You could have had it all

You may know the story of Jacob and Esau – they were twin brothers of Issac and Rebekah. Esau was the older twin and so under the inheritance rules of the day was entitled to a birthright and a special blessing from his father. He was set to have a great inheritance and be part of God’s promise to his grandfather Abraham to make him into a great nation.
But then he went out hunting and got hungry. Jacob was more of a stay at home mummy’s boy, and he was busy making stew. Esau turns up at home totally starving and asks Jacob for some of his stew. This is how it goes down:
“Esau said to Jacob, “I’m starved! Give me some of that red stew!” (This is how Esau got his other name, Edom, which means “red.”)
“All right,” Jacob replied, “but trade me your rights as the firstborn son.”
“Look, I’m dying of starvation!” said Esau. “What good is my birthright to me now?”
But Jacob said, “First you must swear that your birthright is mine.” So Esau swore an oath, thereby selling all his rights as the firstborn to his brother, Jacob.
Then Jacob gave Esau some bread and lentil stew. Esau ate the meal, then got up and left. He showed contempt for his rights as the firstborn.” Genesis 25:30-34
Esau trades his position as firstborn son for a bowl of stew. And because we have the benefit of the next few chapters of Genesis to show us how things play out we can see what a dumb trade that was. Jacob goes on to become the father of the nation of Israel (you may have heard of it, it has a pretty major role in the Old Testament) and gets blessed by God himself. And it could have been Esau, but he chose stew. He traded the promise of everlasting future glory for a moment of present pleasure.

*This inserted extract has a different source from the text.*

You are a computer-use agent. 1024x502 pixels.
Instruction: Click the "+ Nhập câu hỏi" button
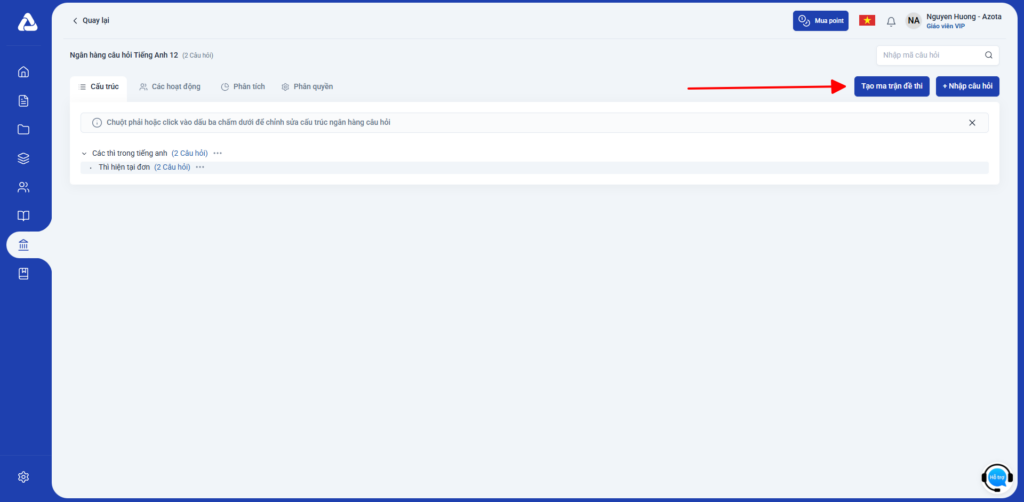click(967, 87)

And I wonder if we are at risk of doing the same? Society is all about instant satisfaction. Spotify lets us listen to what we want, right now. TV catch-up sites let us watch whatever, whenever. Shops are full of books on how to have a better life right now. Magazines publish ten step guides to the perfect relationship. The internet beckons us to get titillation at the click of a button. Fast-food restaurants are doing a roaring trade as people rush to get their food as quickly as possible. We don’t like to wait – just thing about how frustrated you can get if a YouTube video takes more than a few seconds to buffer!
And yet, God tells us to wait. He tells us there are better things in store ahead. Satan offers us all sorts of tempting dishes of stew, trying to get us to trade our eternal glory for a moment of sinful gratification. He tries to get us to trade our heavenly inheritance for something small, tempting us with lust, with power, with material goods, trying to get us to choose something that will soon fade away when God has promised us an inheritance in heaven that will never end. There is a quote I found online (possibly by Jonathan Alexander) that really hits the nail on the head:
We sin because in that moment we desiretreasuredelight in, long for,fearworshipglorify or want something more than we desire God
God promises great things to us – Jesus says he came to give us “a rich and satisfying life.” (John 10:10) – or as the ESV puts it “that they may have life and have it abundantly.” That should be what we desire above all, not the momentary satisfaction of an illicit embrace.
Esau could have had it all, but he chose stew. Let’s not be guilty of that same mistake. Let’s not trade what God has promised us for something temporary that is soon gone, but let’s cling firmly to His promise of eternal life.